#### Supplied material

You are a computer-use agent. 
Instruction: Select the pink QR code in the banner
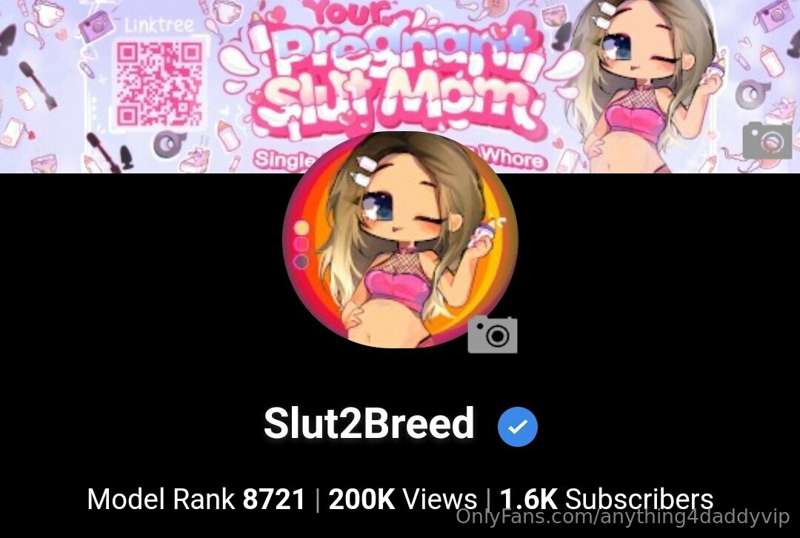coord(160,84)
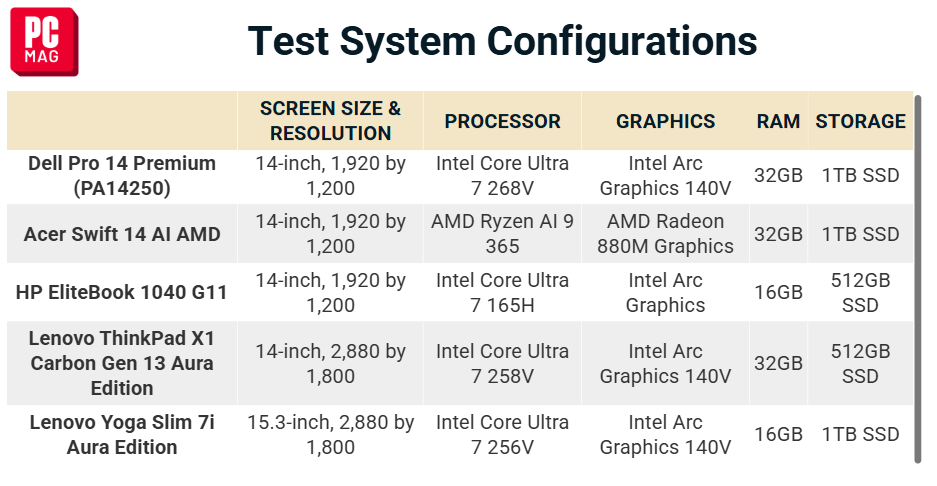The width and height of the screenshot is (937, 486).
Task: Click the 15.3-inch, 2,880 by 1,800 cell
Action: click(x=330, y=435)
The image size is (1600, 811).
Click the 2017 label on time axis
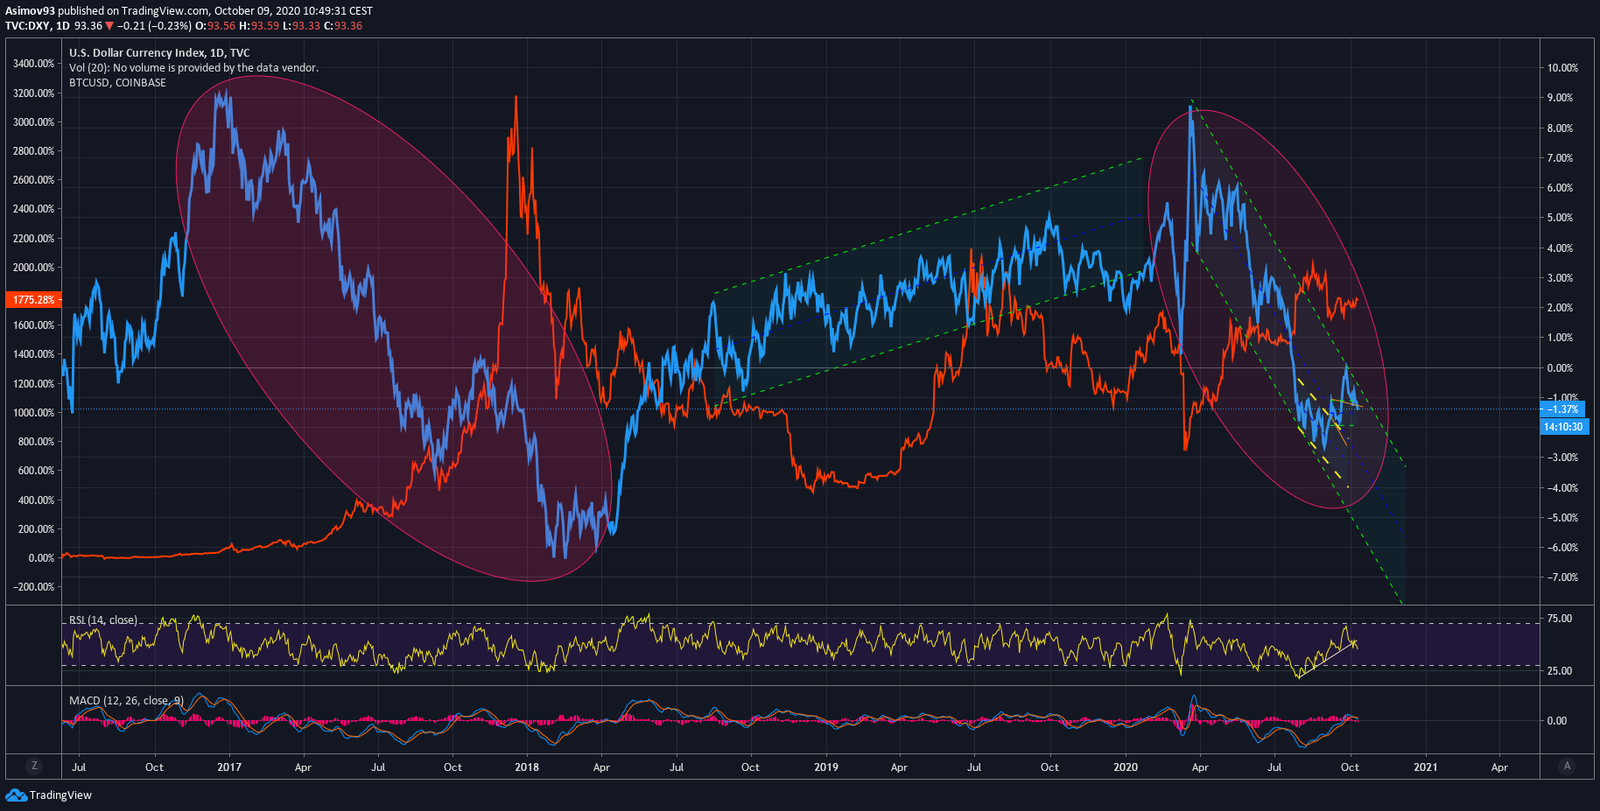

########

### [Task brief]
A word-for-word retyping of every record is required, without the pictures.

### [Solution to the exercise]
You are a computer-use agent. 
Instruction: Select the pink QR code in the banner
coord(160,84)
The width and height of the screenshot is (937, 486).
Task: Click the 15.3-inch, 2,880 by 1,800 cell
Action: click(x=330, y=435)
The image size is (1600, 811).
Click the 2017 label on time axis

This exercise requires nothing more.